**Required work:** Please copy out all lines of the entries that contain the word "logo".

**Material to process:**
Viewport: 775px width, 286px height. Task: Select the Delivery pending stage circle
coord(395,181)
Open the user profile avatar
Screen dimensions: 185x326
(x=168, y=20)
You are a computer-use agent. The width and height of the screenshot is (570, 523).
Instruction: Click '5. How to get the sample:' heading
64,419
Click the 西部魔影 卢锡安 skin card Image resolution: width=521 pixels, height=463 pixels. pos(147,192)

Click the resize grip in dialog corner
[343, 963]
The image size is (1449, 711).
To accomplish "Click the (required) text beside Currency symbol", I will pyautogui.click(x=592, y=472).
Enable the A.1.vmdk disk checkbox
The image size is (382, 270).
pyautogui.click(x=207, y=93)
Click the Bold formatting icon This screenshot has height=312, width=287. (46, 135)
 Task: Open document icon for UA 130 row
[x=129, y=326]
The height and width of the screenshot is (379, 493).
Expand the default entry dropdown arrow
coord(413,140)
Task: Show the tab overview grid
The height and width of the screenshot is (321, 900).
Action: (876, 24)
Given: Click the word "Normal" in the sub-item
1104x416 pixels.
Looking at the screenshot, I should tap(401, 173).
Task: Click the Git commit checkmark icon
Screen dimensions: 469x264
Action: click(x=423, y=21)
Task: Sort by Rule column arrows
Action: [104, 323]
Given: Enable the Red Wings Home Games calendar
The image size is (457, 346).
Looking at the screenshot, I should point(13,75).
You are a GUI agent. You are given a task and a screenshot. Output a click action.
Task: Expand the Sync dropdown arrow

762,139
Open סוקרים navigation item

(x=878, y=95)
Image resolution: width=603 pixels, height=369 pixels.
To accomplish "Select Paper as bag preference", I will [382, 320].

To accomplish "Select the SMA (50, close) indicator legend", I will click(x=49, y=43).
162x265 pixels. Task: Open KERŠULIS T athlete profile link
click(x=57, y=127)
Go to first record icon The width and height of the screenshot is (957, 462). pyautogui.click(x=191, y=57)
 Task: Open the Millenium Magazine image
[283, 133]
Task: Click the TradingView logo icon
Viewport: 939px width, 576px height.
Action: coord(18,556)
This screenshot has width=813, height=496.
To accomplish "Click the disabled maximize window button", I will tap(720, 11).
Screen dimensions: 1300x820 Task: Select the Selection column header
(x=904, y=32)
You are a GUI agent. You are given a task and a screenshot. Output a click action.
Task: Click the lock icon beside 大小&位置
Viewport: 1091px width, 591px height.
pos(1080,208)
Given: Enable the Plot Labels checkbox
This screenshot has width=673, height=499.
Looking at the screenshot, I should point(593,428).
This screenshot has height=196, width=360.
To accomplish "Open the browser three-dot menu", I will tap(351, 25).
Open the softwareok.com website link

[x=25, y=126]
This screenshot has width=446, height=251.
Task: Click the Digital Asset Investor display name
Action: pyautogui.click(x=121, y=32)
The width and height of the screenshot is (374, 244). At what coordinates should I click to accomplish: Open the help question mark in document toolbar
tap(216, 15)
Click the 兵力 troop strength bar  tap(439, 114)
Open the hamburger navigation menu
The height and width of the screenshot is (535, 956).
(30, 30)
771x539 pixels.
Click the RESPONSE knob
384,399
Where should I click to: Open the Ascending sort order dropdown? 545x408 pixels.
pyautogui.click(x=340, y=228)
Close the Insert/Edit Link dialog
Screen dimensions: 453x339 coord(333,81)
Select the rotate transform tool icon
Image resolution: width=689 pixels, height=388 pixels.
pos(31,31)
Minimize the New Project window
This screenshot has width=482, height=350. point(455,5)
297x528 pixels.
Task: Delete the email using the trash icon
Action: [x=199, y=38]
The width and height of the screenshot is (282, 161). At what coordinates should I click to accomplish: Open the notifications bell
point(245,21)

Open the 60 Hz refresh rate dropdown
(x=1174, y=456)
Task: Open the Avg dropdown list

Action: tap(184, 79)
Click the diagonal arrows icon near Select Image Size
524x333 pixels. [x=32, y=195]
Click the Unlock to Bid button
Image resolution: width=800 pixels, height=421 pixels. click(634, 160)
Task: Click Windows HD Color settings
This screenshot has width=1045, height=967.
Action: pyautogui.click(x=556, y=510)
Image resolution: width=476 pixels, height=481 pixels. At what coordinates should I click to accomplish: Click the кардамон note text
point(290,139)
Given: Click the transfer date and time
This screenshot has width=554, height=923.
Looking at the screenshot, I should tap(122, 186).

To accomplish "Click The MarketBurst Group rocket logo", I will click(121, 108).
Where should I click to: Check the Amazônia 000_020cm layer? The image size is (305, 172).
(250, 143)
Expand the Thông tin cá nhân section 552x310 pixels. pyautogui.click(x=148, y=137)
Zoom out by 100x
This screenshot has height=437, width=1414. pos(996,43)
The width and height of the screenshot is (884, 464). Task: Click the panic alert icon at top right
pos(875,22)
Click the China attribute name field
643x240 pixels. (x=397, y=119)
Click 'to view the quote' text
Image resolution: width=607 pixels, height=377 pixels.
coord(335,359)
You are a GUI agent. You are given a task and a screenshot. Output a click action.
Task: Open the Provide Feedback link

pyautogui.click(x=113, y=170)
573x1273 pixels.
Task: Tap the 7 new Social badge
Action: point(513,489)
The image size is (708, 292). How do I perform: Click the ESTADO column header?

**Solution for this problem:**
Task: Click the TradingView logo icon
To accomplish "Click The MarketBurst Group rocket logo", I will click(121, 108).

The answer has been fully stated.